En este sentido pueden leerse algunas de las historias de Donde no estén ustedes (2003), Tirana memoria o Moronga. En esta última, una investigación da cuenta de los entretelones del espionaje y contraespionaje de la inteligencia cubana y de la Agencia estadounidense que derivaron en el asesinato del poeta salvadoreño Roque Dalton a manos de sus propios compañeros de militancia. La política se filtra en las ficciones del autor, y no podría ser de otro modo, pues ha sido una presencia dominante en su vida personal y familiar, estaba en el aire que respiraba en sus años de formación.

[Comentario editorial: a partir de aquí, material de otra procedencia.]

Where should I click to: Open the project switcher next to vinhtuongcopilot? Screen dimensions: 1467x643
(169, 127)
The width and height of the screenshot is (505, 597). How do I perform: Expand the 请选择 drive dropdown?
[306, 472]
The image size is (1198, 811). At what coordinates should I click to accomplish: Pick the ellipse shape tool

Pero las experiencias traumáticas derivadas de las tragedias políticas son abordadas mediante la estrategia del distanciamiento respecto de los hechos narrados, al que contribuye el tono a menudo sarcástico, de un humor incisivo, ácido, depositado en personajes narradores desquiciados por la ansiedad, el miedo y la paranoia, muy alejados del narrador racional característico del realismo tradicional, un modo de representación que Beatriz Cortez entiende como “estética del cinismo”.
Por medio de la ficción literaria, el escritor nos sumerge en el territorio de la memoria, pero también nos acerca a las problemáticas actuales vinculadas a las migraciones desde Centroamérica hacia el país del norte y a la identidad cultural, múltiples razones por las que bien vale recorrer las atrapantes páginas de su potente narrativa.